=== Problem A ===
According to the Guerilla Render thread, which operating systems does the renderer run on?

*** Quoted passage ***

Guerilla Render v1 Released - Get one free commercial license

http://www.guerillarender.com/


Combined Reyes rendering and unbiased path tracing
Guerilla Render is intended to strike a balance between realism of output and set-up time, including both a Reyes renderer and an unbiased path tracer. Lights and shaders are assigned via a nodal render graph.

–> Feature list <–

IMO this looks like a great render engine, I’ve been keeping my eyes on it for years now and they finally released it. It works on both Linux and Windows (x64 only). The downside is that it currently requires Maya to export to the render engine. I know that quite a few of the members here are Maya users though.

I wonder how long it will be before we start seeing render engine companies going under or getting bought out (other than just Refractive software)?

Because there’s so many options nowadays (many with small to moderately sized communities), that the market is bound to reach the point of saturation sooner or later.

Just downloaded it and played around for 30 minutes or so. Wow… that interface is a nightmare… I really hope they expand their integration with other packages in the future, because that standalone isn’t going to do them any favors.

They have alembic, which is pretty much an standard these days, but Blender doesn’t provide Alembic format yet, Thomas said that they will add these sometime during the next months.

Any info on support for other 3D apps besides Maya?

EDIT: Oh, it has Alembic support. Good, good.

Guerilla is a powerfull software and his interface is really cool ! 30 minutes is ridiculous to say it’s bad !

I’m working with guerilla since 2009 or 2008, I d’ont remember.
It’s a software for big movies like dreed, total recall…

You can work with obj in reference and it’s works very well.

I made a video to show how work with blender and OBJs

And a podcast video with the original dev of Guerilla.

On Blender, we have a lot of choise, but none as good and complete as guerilla.
You can do everything you want and his rendergraph is really powerfull.

It’s for big productions, so for blender addicts it may not be interessting, but for littles, mid and big companies, it’s really interresting !

We really need alembic to work with Guerilla, I hope it’s comming as soon as possible !

I am trying to play with it a little bit, looks interesting but still I did not get a full grasp of the interface. Also looks like there is not much documentation so far. It is a pity the podcast is in French… mine is not so good to be able to follow, but looks like there is a lot to pick.

I go on playing :slight_smile:

Hi pitiwazou, since you seem to have a familiarity with the interface, can you point us to any tutorials or instructive resources about how to use it better?

it comes with the documentation,
if you drag and drop an obj from blender, into the gorilla viewport it will be really tiny in the viewport…
probably need to export at 100X or something. :confused:

Ok, it seems I need to go and defend my new predilection renderer. :slight_smile:

Guerilla is the kind of renderer born with sweat of productions. It actually exists since many years (five if I remember well) but has only go public this month.

How could we summary what Guerilla is? Mmmh…

For me, it’s a “turnkey Katana + Arnold combo”.

For those who don’t know Katana, it’s a non destructive lighting workflow (IMHO, non destructive workflow is the futur of lighting but that’s another debate).

***

=== Problem B ===
In the listing, reproduce the stretch from the line containing "3D On Sale (191, 2165)" through the line containing "Print Ready (32, 1256)", unchanged.

*** Given records ***

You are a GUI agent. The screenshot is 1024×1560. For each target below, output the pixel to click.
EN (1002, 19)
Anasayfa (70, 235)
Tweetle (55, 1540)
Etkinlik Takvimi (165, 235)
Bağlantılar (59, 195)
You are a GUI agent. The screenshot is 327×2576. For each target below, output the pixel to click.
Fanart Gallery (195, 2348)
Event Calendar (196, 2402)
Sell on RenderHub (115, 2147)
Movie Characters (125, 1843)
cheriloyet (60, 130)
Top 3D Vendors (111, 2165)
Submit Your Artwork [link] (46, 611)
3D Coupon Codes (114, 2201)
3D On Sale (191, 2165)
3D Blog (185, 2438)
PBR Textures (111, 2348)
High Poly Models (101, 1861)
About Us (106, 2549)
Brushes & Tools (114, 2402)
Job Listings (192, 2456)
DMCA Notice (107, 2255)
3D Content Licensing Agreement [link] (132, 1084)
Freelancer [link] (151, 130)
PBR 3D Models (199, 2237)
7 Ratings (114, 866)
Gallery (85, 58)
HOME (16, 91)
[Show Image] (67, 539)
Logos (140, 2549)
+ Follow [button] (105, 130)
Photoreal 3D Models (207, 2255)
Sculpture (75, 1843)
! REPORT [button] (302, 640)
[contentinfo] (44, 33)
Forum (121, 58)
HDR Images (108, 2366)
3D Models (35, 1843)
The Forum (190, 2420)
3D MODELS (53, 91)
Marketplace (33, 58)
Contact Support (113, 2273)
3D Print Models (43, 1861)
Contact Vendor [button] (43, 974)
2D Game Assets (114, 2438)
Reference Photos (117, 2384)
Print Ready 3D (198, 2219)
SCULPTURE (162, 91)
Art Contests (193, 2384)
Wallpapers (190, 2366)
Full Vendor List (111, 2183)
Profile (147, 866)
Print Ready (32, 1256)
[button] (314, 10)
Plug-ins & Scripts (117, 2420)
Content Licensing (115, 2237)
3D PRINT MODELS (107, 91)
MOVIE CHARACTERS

***

=== Complete answer A ===
Linux and Windows (x64 only).

=== Complete answer B ===
3D On Sale (191, 2165)
3D Blog (185, 2438)
PBR Textures (111, 2348)
High Poly Models (101, 1861)
About Us (106, 2549)
Brushes & Tools (114, 2402)
Job Listings (192, 2456)
DMCA Notice (107, 2255)
3D Content Licensing Agreement [link] (132, 1084)
Freelancer [link] (151, 130)
PBR 3D Models (199, 2237)
7 Ratings (114, 866)
Gallery (85, 58)
HOME (16, 91)
[Show Image] (67, 539)
Logos (140, 2549)
+ Follow [button] (105, 130)
Photoreal 3D Models (207, 2255)
Sculpture (75, 1843)
! REPORT [button] (302, 640)
[contentinfo] (44, 33)
Forum (121, 58)
HDR Images (108, 2366)
3D Models (35, 1843)
The Forum (190, 2420)
3D MODELS (53, 91)
Marketplace (33, 58)
Contact Support (113, 2273)
3D Print Models (43, 1861)
Contact Vendor [button] (43, 974)
2D Game Assets (114, 2438)
Reference Photos (117, 2384)
Print Ready 3D (198, 2219)
SCULPTURE (162, 91)
Art Contests (193, 2384)
Wallpapers (190, 2366)
Full Vendor List (111, 2183)
Profile (147, 866)
Print Ready (32, 1256)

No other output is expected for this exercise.